Weil eine Mannschaft aus Südafrika beteiligt war und das Land über eine relativ respektable Presse verfügt, erfuhr eine breite Öffentlichkeit von den unwürdigen Umständen des Spiels in Lubumbashi, sobald die Journalisten ihre Handys zurückbekommen hatten. Die Pirates legten schriftlich Beschwerde ein, der südafrikanische Verband versprach, die Angelegenheit in die Hand zu nehmen, aber wie schon zuvor so oft bei ähnlichen Vorfällen war die Empörung bald verflogen und die Sache geriet in Vergessenheit. Der Kongo ist beileibe nicht das einzige Land auf dem Kon­tinent, wo solche finsteren Machenschaften praktiziert werden, aber es ist wohl das krasseste Beispiel. Auch Reisen ins westliche Afrika sind fast immer eine harte Prüfung und in Ländern wie Kamerun, Algerien und Tunesien ist es kaum besser. In Nordafrika pflegen sich gegnerische Fans am Vorabend des Spiels vor dem Hotel der Gastmannschaft zu versammeln, um bis spät in die Nacht die Trommeln zu schlagen und Lieder zu singen.

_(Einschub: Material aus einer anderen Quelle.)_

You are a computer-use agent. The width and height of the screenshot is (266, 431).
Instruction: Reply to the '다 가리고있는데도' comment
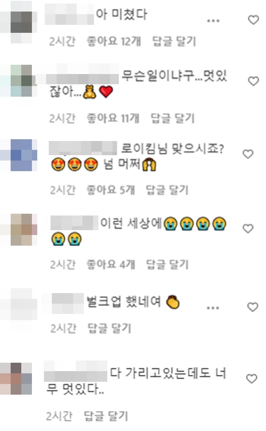tap(106, 416)
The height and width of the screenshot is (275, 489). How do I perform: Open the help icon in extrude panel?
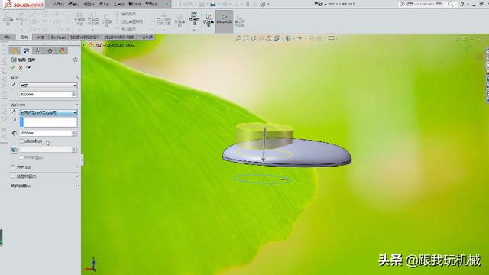[76, 60]
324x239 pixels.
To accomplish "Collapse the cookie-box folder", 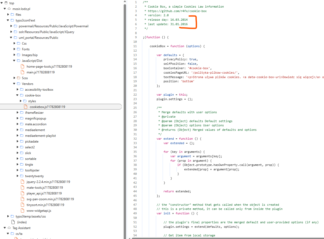I will click(x=18, y=95).
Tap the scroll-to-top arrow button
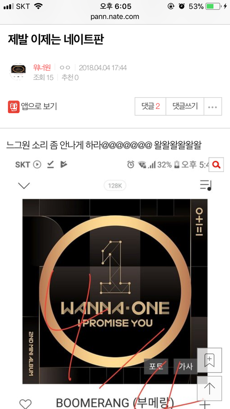 [209, 388]
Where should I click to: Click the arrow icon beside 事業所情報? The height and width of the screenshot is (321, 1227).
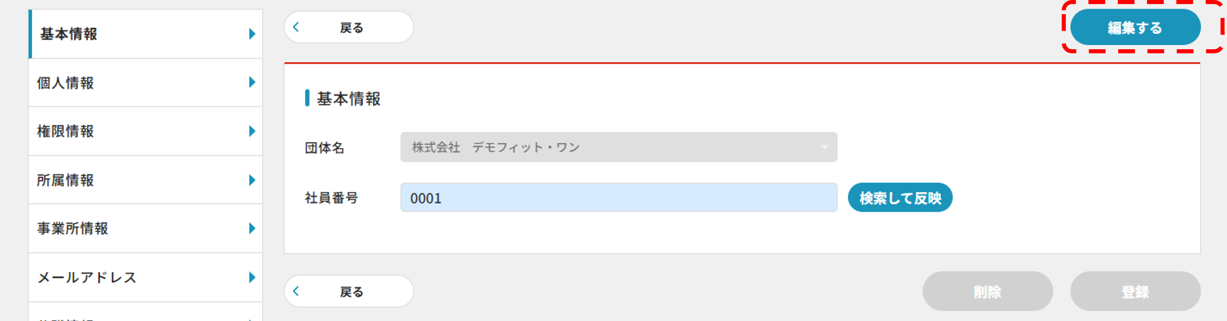(x=252, y=229)

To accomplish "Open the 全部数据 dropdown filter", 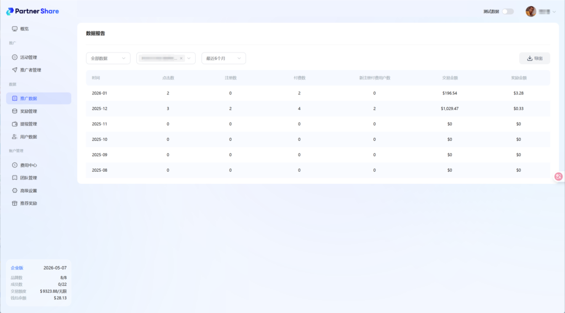I will (108, 58).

In letzter Zeit hat sich zudem die Unart verbreitet, gegnerische Spieler bei Standardsituationen mit grünen Laserpointern zu irritieren. In Ägypten ist bisweilen das halbe Stadion mit den Geräten bewaffnet und fuchtelt nach Lust und Laune damit herum. Wie es um den Wettbewerb bestellt ist, zeigen auch die Kontroversen um Chokri El Ouaer und Ahmed Garba, die zu den bizarrsten Geschichten in der afrikanischen Champions League zählen. Chokri El Ouaer von Esperance Tunis, der bei der WM 1998 für Tunesien im Tor stand, fügte sich im Champions-League-Finale 2000 gegen die Hearts of Oak mit einem scharfen Gegenstand eine Schnittwunde über dem Auge zu, um dem Schiedsrichter weiszumachen, er sei von einem Stein getroffen worden. Einen ähnlich dreisten Schwindel hatte schon der chilenische Torhüter Robert Rojas 1989 beim WM-Qualifikationsspiel im Maracanã versucht. Rojas wurde lebenslang gesperrt, El Ouaer lediglich für ein paar Monate, die Strafe wurde später sogar noch reduziert.

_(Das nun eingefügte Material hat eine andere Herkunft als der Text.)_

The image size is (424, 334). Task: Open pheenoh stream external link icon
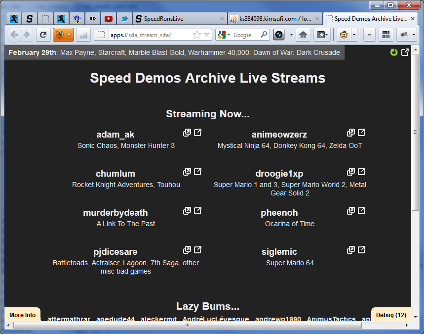(x=361, y=211)
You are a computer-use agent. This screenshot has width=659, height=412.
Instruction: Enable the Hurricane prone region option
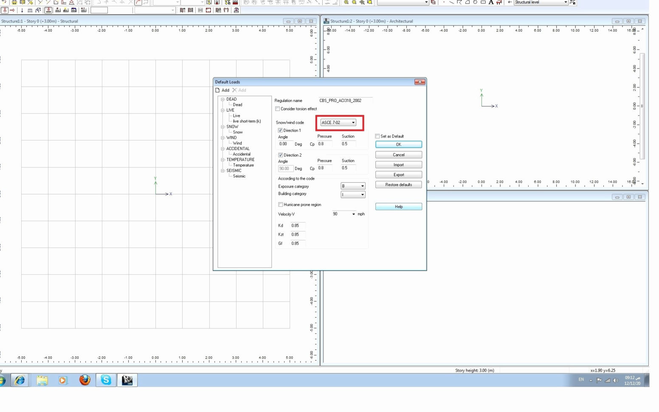pos(281,204)
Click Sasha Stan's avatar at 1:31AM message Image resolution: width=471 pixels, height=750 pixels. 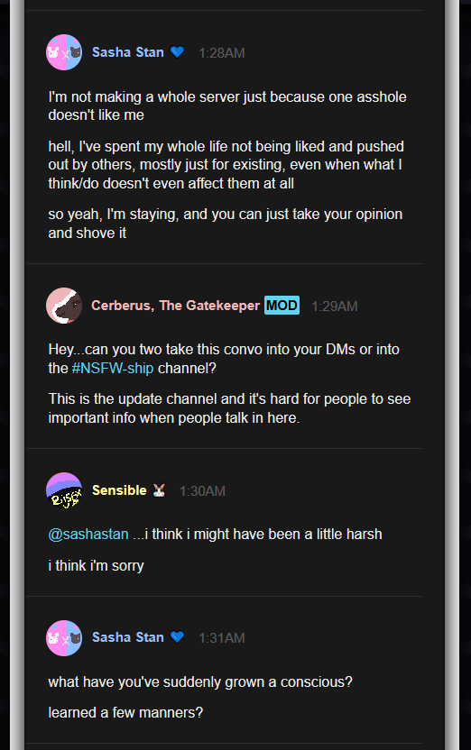pyautogui.click(x=64, y=638)
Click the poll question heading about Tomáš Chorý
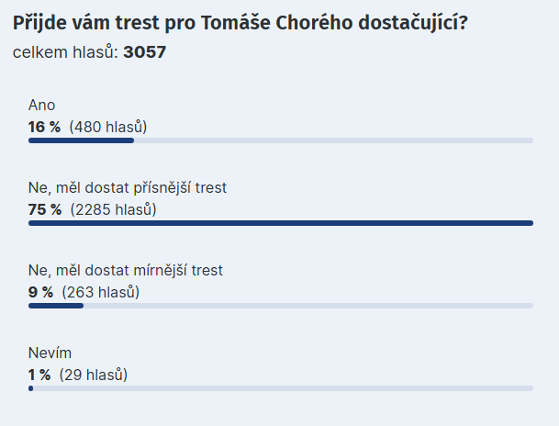Image resolution: width=559 pixels, height=426 pixels. [240, 23]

CAF vertuscht Transferskandal

Dabei konnte es sicher nicht schaden, dass Esperances Präsident Slim Chiboub einer der vier afrikanischen Mitglieder im Exekutivkomitee der FIFA war. Außerdem war der tunesische FIFA-Schiedsrichter Mourad Daami als Gast von Chiboub dabei, denn zu allen wichtigen Auswärtsspielen pflegt er einen namhaften tunesischen Schiedsrichter mitzunehmen, um sich beim Schiedsrichtergespann einschmeicheln und falls nötig deren Entscheidungen beeinflussen zu können. Als El Ouaer zu Boden ging, verließ Daami seinen Platz auf der Tribüne und machte sich auf den Weg zum Spielfeldrand, wo er seine Kollegen zu überreden versuchte, das Spiel abzubrechen. Dafür wurde er später suspendiert.

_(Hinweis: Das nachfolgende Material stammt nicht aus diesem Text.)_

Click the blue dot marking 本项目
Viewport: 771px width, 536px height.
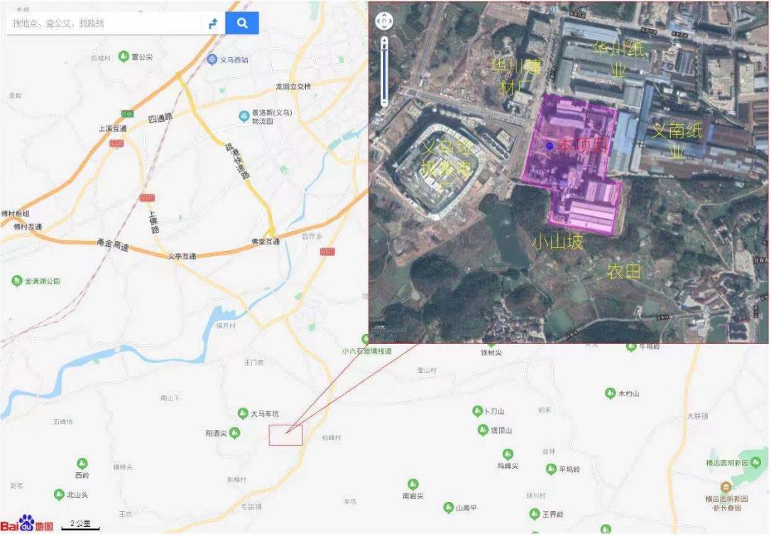pos(549,146)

Und als der nigerianische Klub Enyimba 2003 das Finale erreichte, versuchte er seine Chancen zu verbessern, indem er seinen früheren Flügelstürmer Ahmed Garba zurückholte. Dass Garba längst an einen anderen Klub verkauft worden war (nämlich an Borussia Dortmund II), spielte für ihn keine Rolle. Mit Garba gewann Enyimba das Finale gegen den ägyptischen Vertreter Ismaily. Die CAF nahm die Erklärung, es habe gar keinen Transfer gegeben, einfach hin – eine krasse Lüge, die Ismaily mit Videoaufnahmen auch widerlegen konnte. Aber um einen peinlichen Skandal zu vermeiden, ließ die CAF die Sache auf sich beruhen.

Es fehlt der politische Wille, hart dagegen durchzugreifen, dass die Champions League zu einem Tummelplatz für Intrigen, Korruption und Betrug geworden ist. Aus Verbänden, die man bestraft, können nämlich schnell verärgerte Verbände werden und damit eine unzufriedene Wählerschaft, die die etablierte Ordnung in den Führungsriegen des afrikanischen Kontinentalverbandes gefährden.